Exercise:
Keep the wording of the records intact as you retype them, and omit every image.
[Information supplied — start]
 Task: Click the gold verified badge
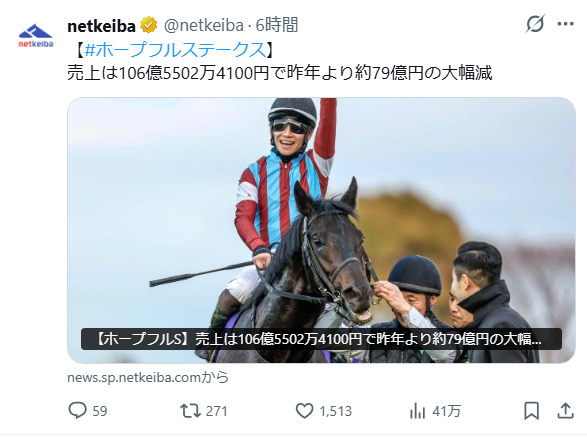[149, 25]
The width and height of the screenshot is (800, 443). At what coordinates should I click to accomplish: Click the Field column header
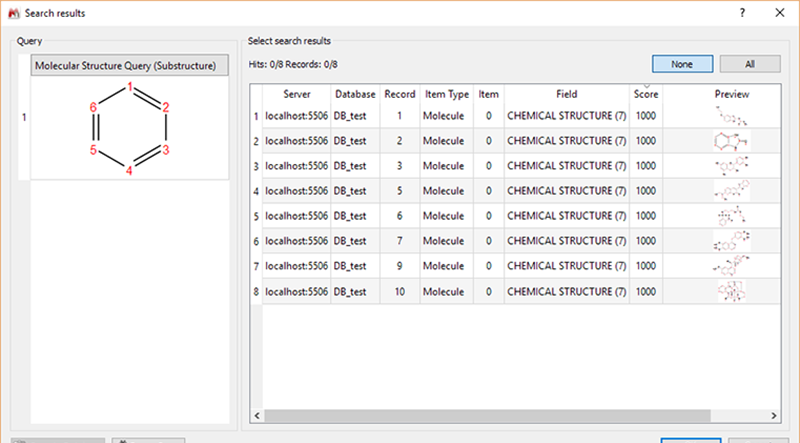(567, 94)

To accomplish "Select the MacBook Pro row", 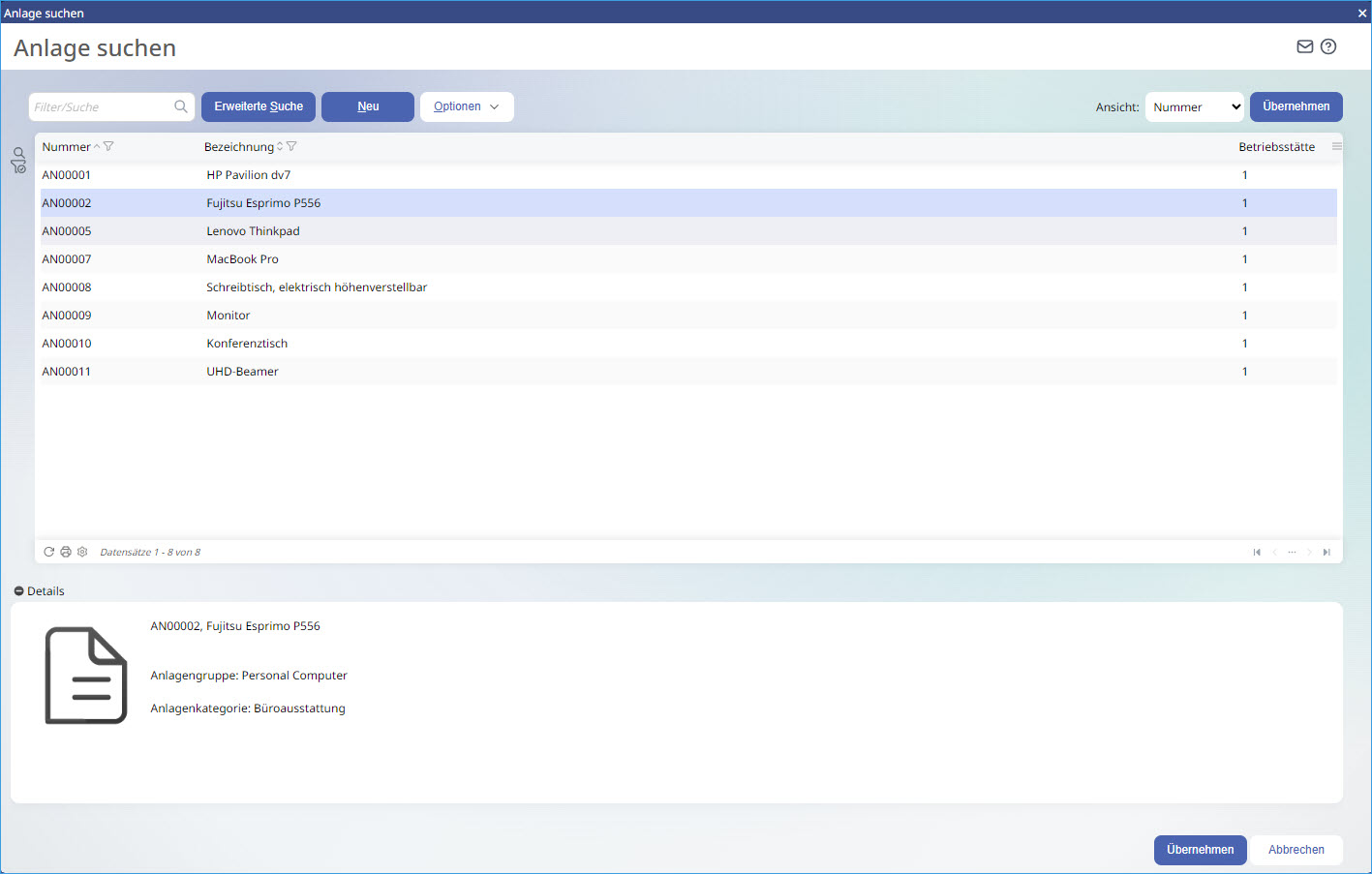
[Information supplied — finish]
Answer section:
 Task: Click the gold verified badge
[149, 25]
The width and height of the screenshot is (800, 443). At what coordinates should I click to accomplish: Click the Field column header
(567, 94)

To accomplish "Select the MacBook Pro row", 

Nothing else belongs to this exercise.